Performance of the Cherenkov Telescope Array in the presence of clouds

TL;DR

This paper evaluates how clouds affect the performance of the Cherenkov Telescope Array, using simulations to understand the impact on gamma-ray detection and proposing methods to analyze data collected under cloudy conditions.

Contribution

It introduces a simulation-based analysis of atmospheric cloud effects on CTA performance and presents a method to analyze high-energy data in cloudy conditions.

Findings

Clouds mainly affect low-energy gamma-ray detection near the threshold.

High-energy gamma rays can still trigger telescopes if interactions occur below cloud base.

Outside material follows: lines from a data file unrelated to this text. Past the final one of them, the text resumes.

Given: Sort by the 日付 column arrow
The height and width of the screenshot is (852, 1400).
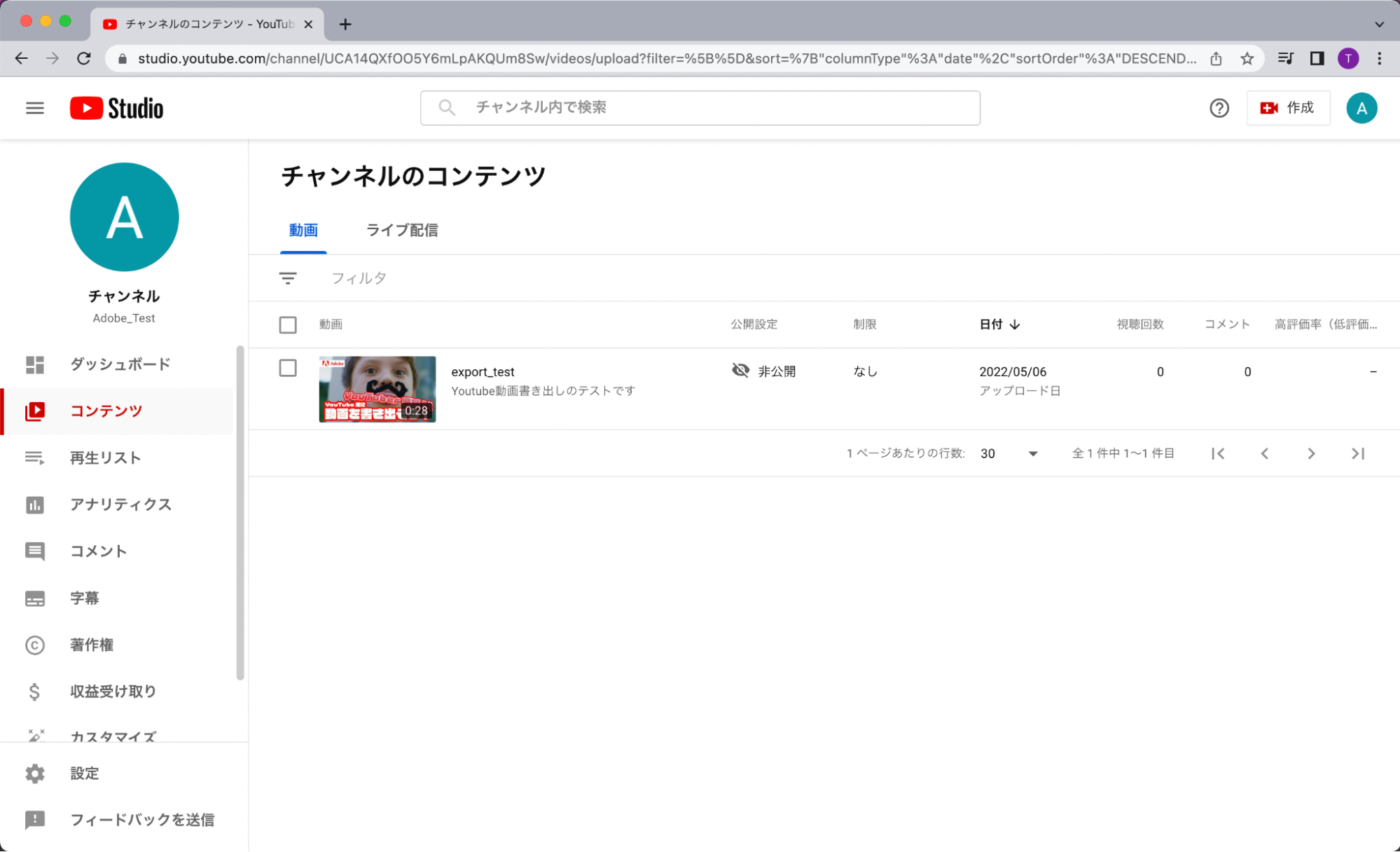Looking at the screenshot, I should (1014, 324).
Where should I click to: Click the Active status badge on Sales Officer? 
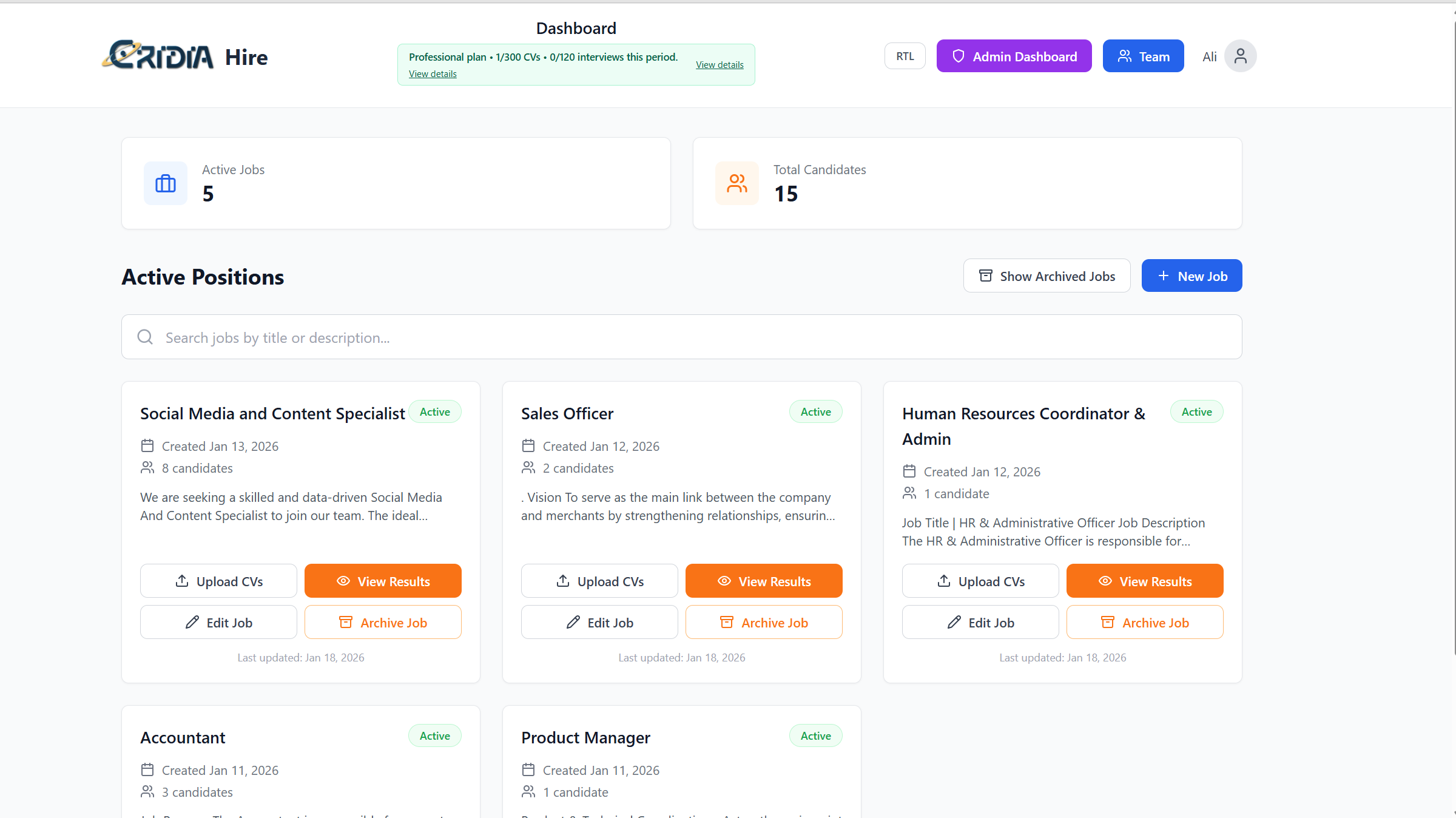(x=815, y=411)
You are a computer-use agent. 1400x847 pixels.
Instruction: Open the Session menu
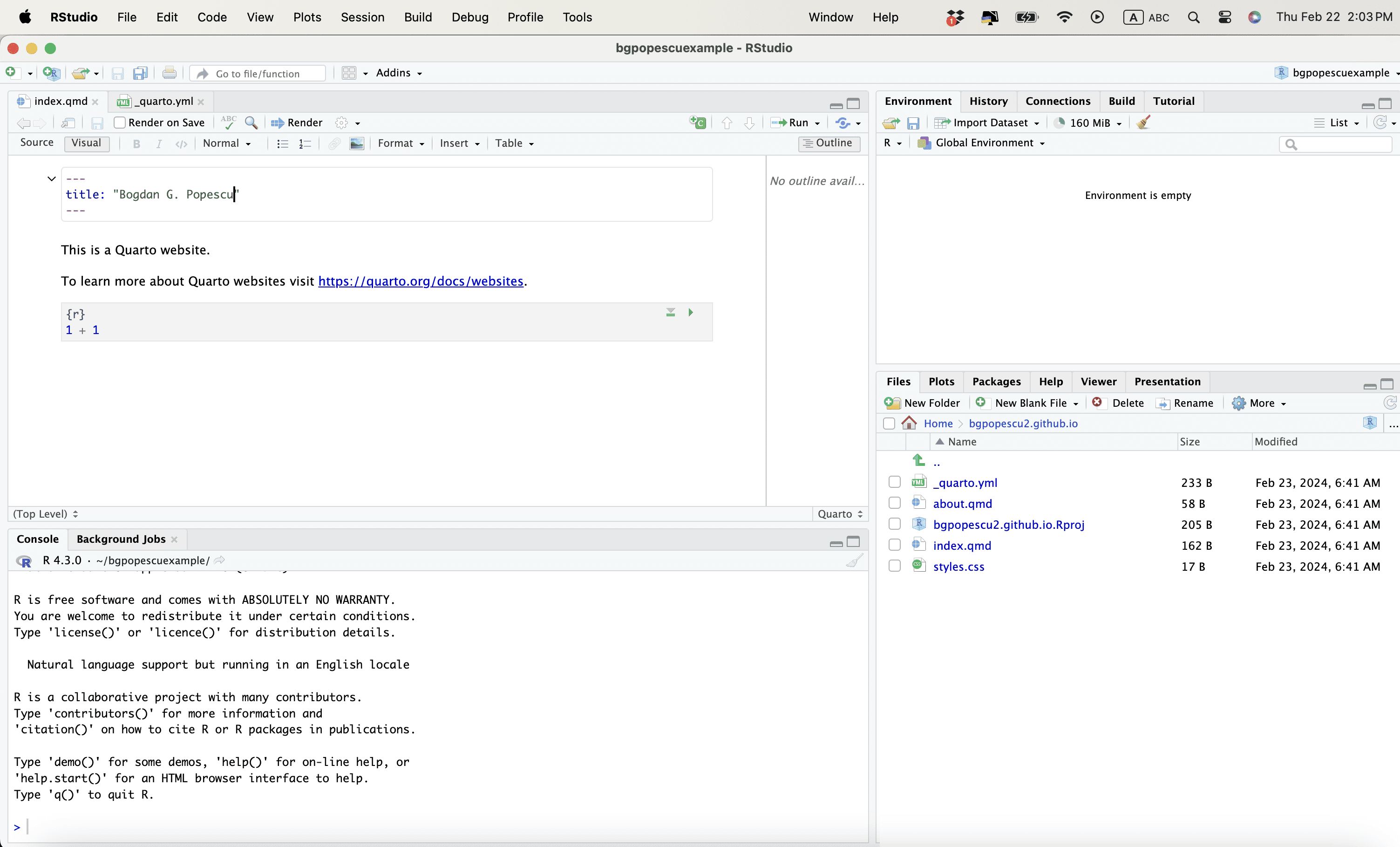(362, 17)
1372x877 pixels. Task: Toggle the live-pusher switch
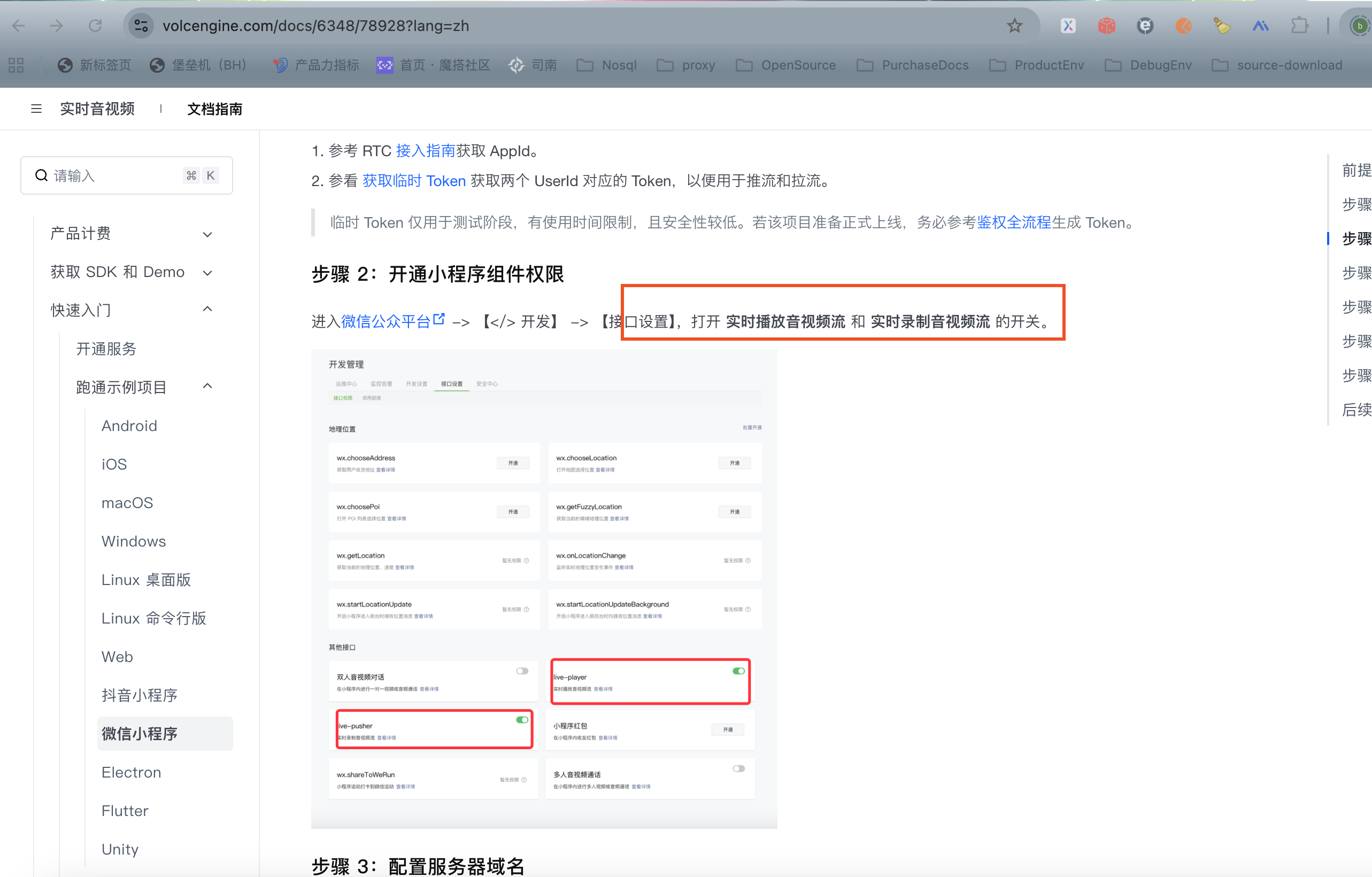pyautogui.click(x=522, y=720)
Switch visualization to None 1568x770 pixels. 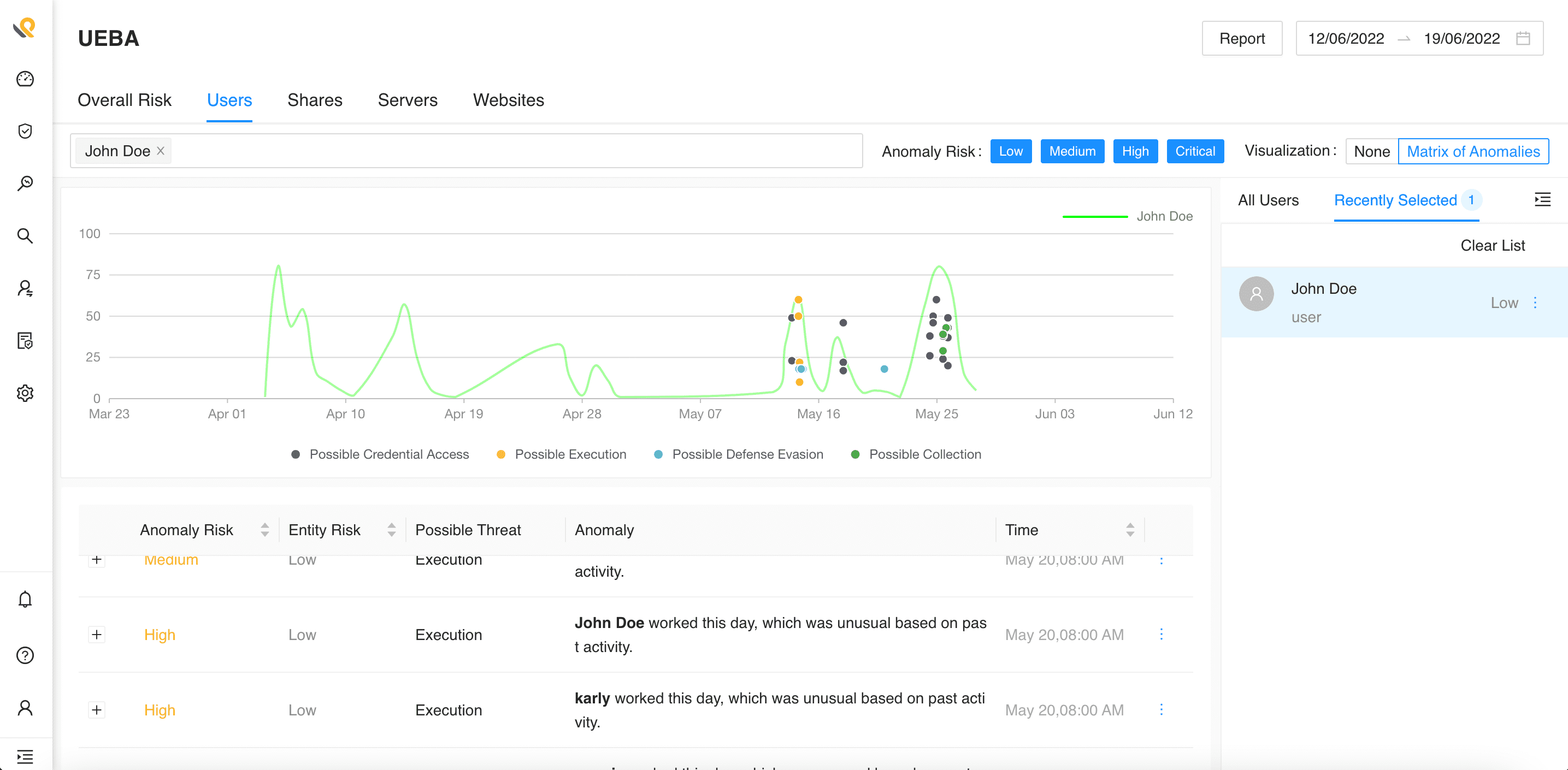[x=1371, y=151]
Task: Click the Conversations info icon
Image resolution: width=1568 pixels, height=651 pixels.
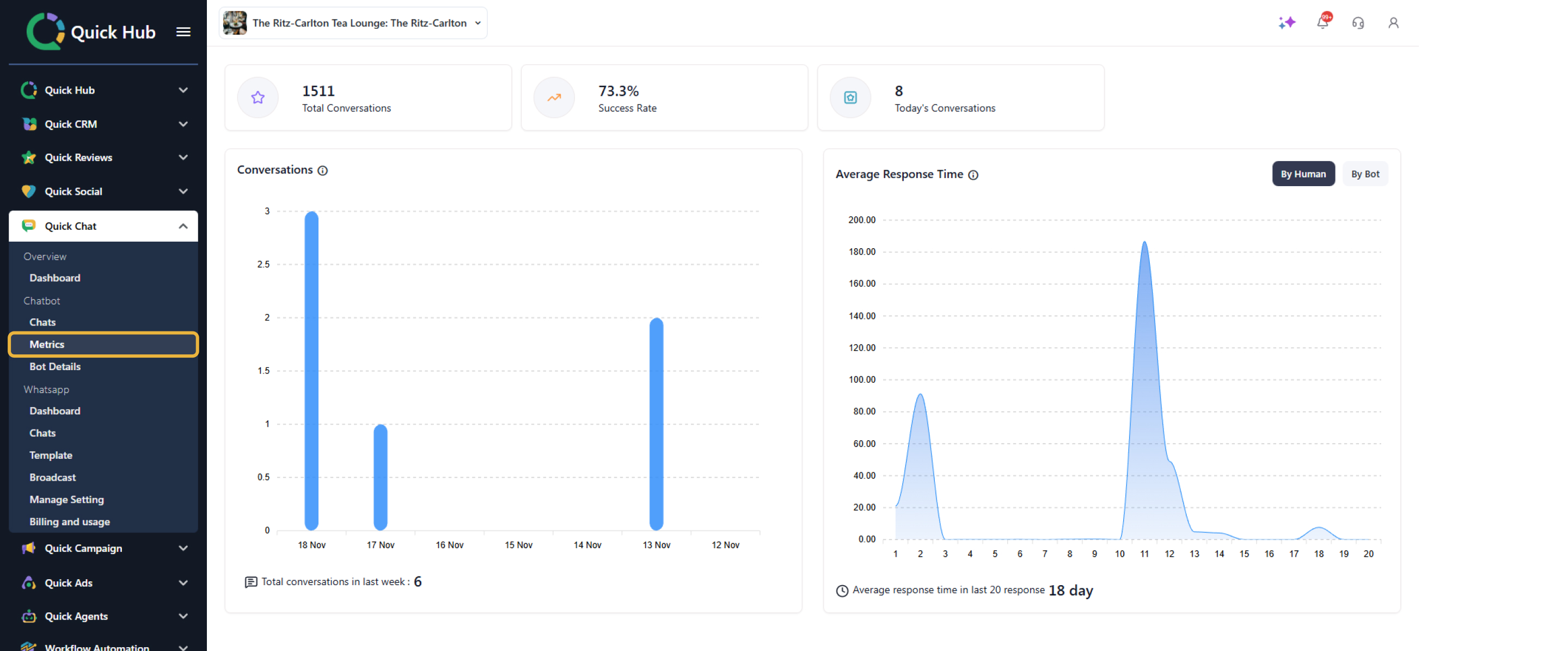Action: 323,171

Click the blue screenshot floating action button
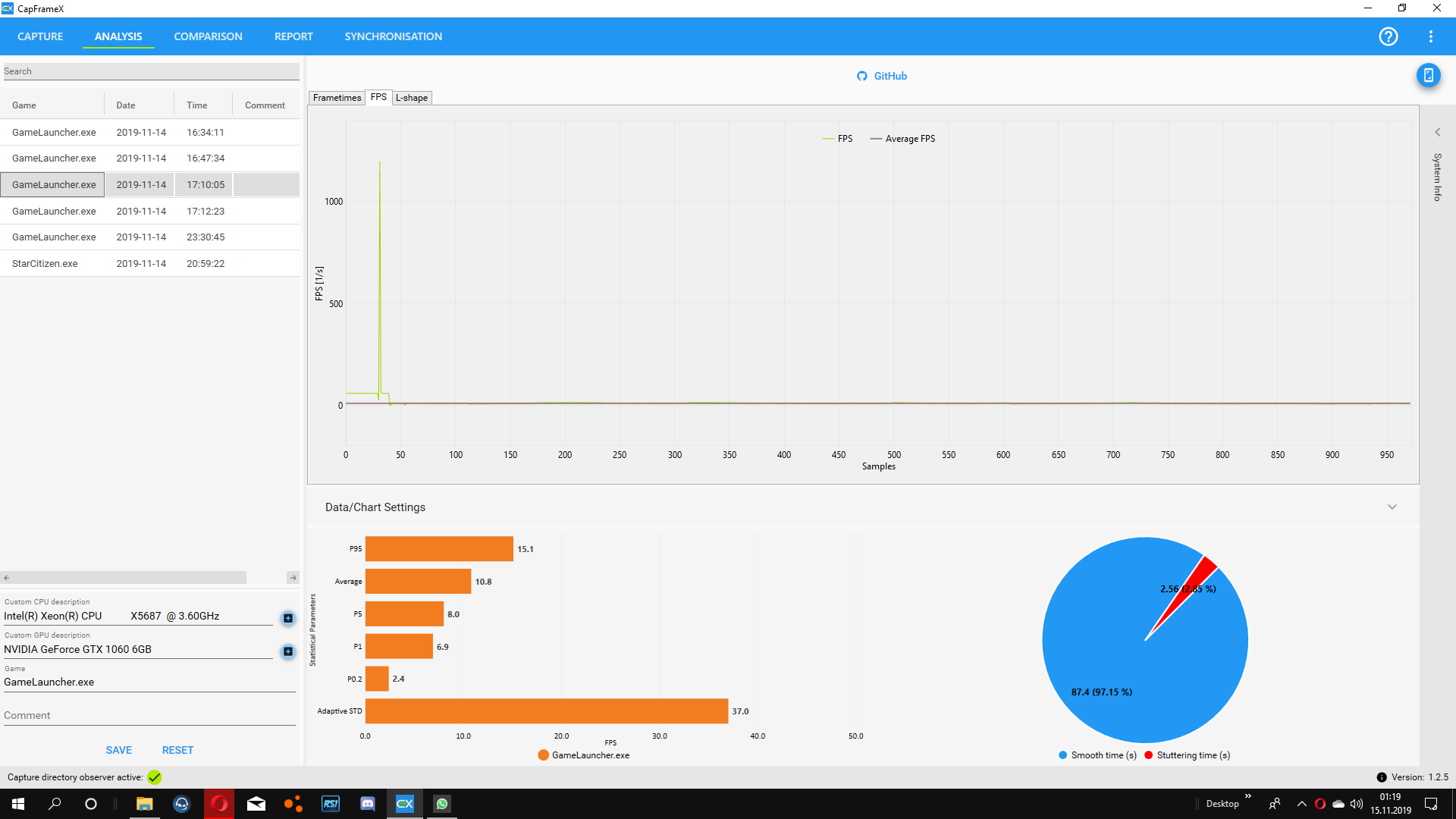pos(1429,76)
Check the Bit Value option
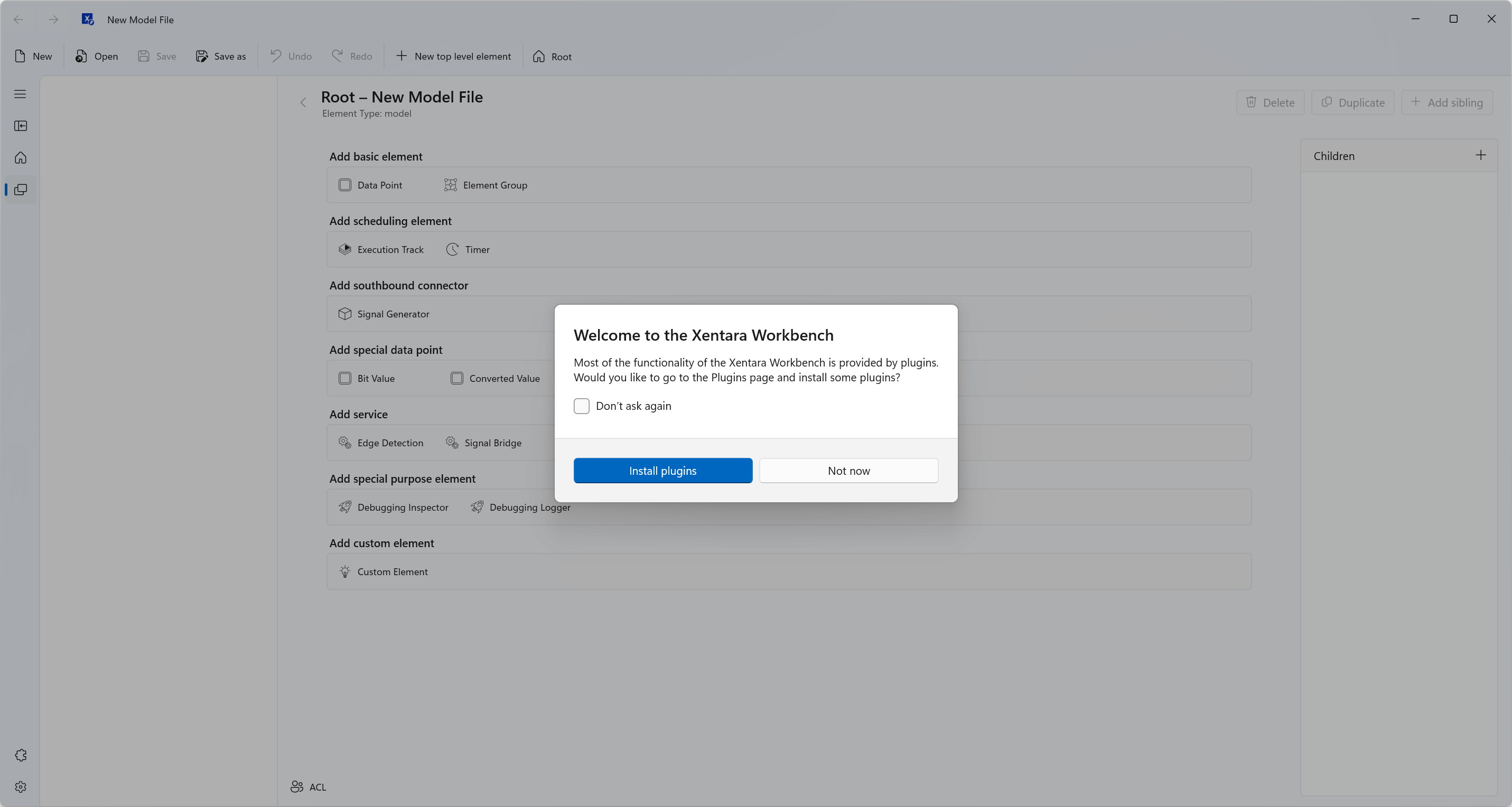The height and width of the screenshot is (807, 1512). pos(345,378)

The proposed analysis method accounts for systematic uncertainties in cloudy conditions.

Abstract

The Cherenkov Telescope Array (CTA) is the future ground-based observatory for gamma-ray astronomy at very high energies. The atmosphere is an integral part of every Cherenkov telescope. Different atmospheric conditions, such as clouds, can reduce the fraction of Cherenkov photons produced in air showers that reach ground-based telescopes, which may affect the performance. Decreased sensitivity of the telescopes may lead to misconstructed energies and spectra. This study presents the impact of various atmospheric conditions on CTA performance. The atmospheric transmission in a cloudy atmosphere in the wavelength range from 203 nm to 1000 nm was simulated for different cloud bases and different optical depths using the MODerate resolution atmospheric TRANsmission (MODTRAN) code. MODTRAN output files were used as inputs for generic Monte Carlo simulations. The analysis was performed using the MAGIC Analysis and Reconstruction Software (MARS) adapted for CTA. As expected, the effects of clouds are most evident at low energies, near the energy threshold. Even in the presence of dense clouds, high-energy gamma rays may still trigger the telescopes if the first interaction occurs lower in the atmosphere, below the cloud base. A method to analyze very high-energy data obtained in the presence of clouds is presented. The systematic uncertainties of the method are evaluated. These studies help to gain more precise knowledge about the CTA response to cloudy conditions and give insights on how to proceed with data obtained in such conditions. This may prove crucial for alert-based observations and time-critical studies of transient phenomena.